**Text section**
Elvira Catalina Quintana Molina (7 November 1935 – 8 August 1968) was a Spanish-Mexican actress and singer.

Early life and career
Born in Montijo, Spain, Quintana and her family migrated to Mexico when she was 5 years old. She began her career working in theatre and later participated in films as an extra. Her first important role was as Carmen Ochoa in "Una solución inesperada", a segment of the drama film Canasta de cuentos mexicanos (1956). She then enrolled in the National Association of Actors' theatre and film institute (Instituto Teatral y Cinematográfico). She was given her first starring role in El buen ladrón (1957) before her breakthrough in Bolero inmortal (1958), in which she debuted as a singer; the film's soundtrack album, for which she recorded songs, was a commercial success throughout Hispanic America. She starred opposite Pedro Armendáriz, her favorite actor, in Dos hijos desobedientes (1960). Greatly admired by audiences for her beauty and talent, she became one of the most popular Mexican performers of the 1960s. Her last appearances were in the telenovelas El dolor de amar (1966), in which she played a villain for the first time, and Felipa Sánchez, la soldadera (1967), in which the press declared she created "an unforgettable character" as the title role.

**Data below**
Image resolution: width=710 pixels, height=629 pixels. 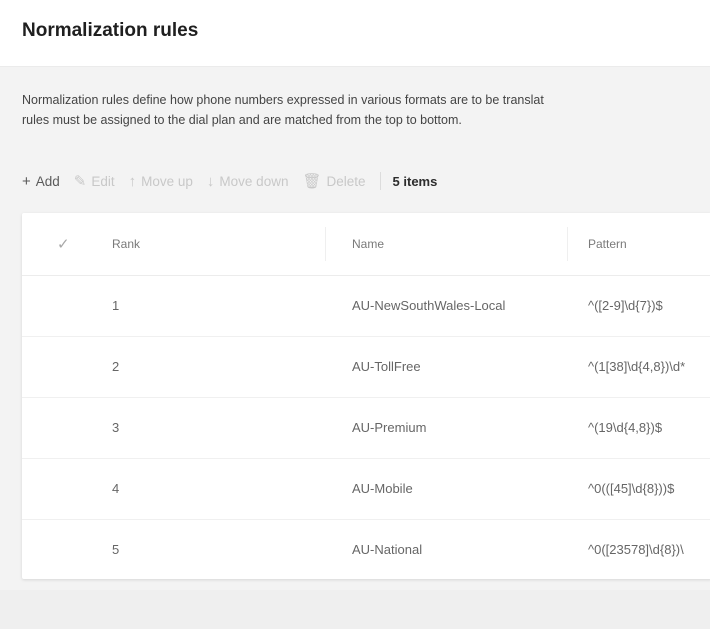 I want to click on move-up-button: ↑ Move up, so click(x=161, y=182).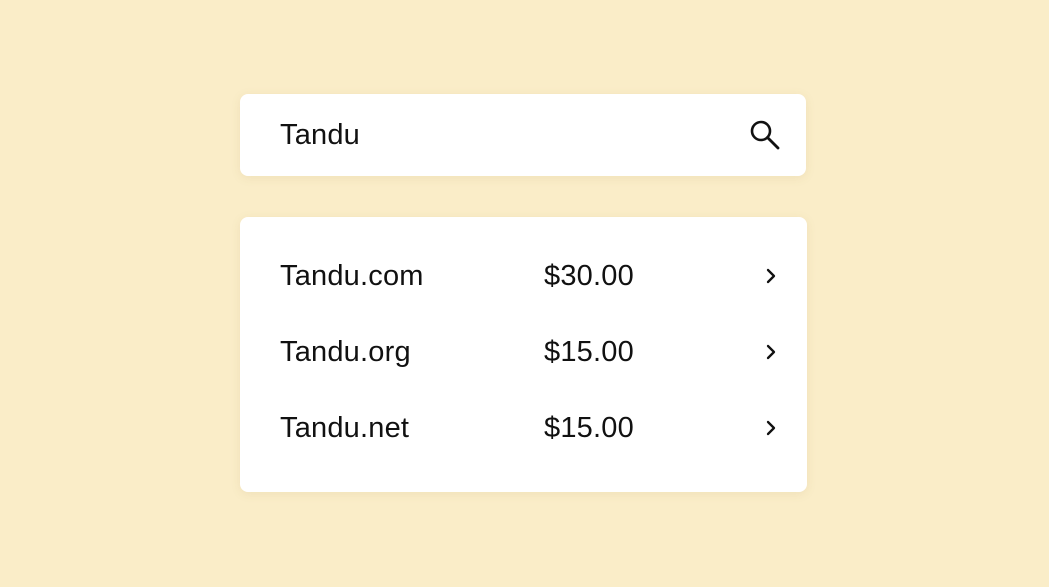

**What to do**
Could you carry on the Elvira Quintana biography past its last sentence? The data is unrelated to the biography of Elvira Quintana.

**Answer section**
Death and legacy
Quintana, who never married, suffered from pancreatic problems and kidney failure during her last months. She died of a stroke on 8 August 1968, in Mexico City; she was survived by her mother, Alejandra Molina, and her two siblings, Juana Quintana Molina and José Díaz Molina. She was interred at the Panteón Jardín on 9 August.

A street in Montijo, her hometown, is named after her.

Filmography
 The Mystery of the Express Car (1953)
 Look What Happened to Samson (1955)
El vendedor de muñecas (1955)
Furias desatadas (1957)
Dangers of Youth (1960) 
 Invincible Guns (1960)
 Revolver en Guardia (1960)
 The Curse of the Doll People (1961)
Tres muchachas de Jalisco (1964)
Me Llaman El Cantaclaro(1964)
Tintanson Cruzoe (1965)
Las Tapatias nunca pierden (1965)
Lástima de Ropa (1971)

Discography

Studio albums
 Bolero inmortal (1958)
 Diferente (1963)
 Toda una vida (1965)
 Acércate más (1966)

Compilation albums
 La inolvidable Elvira Quintana (1968)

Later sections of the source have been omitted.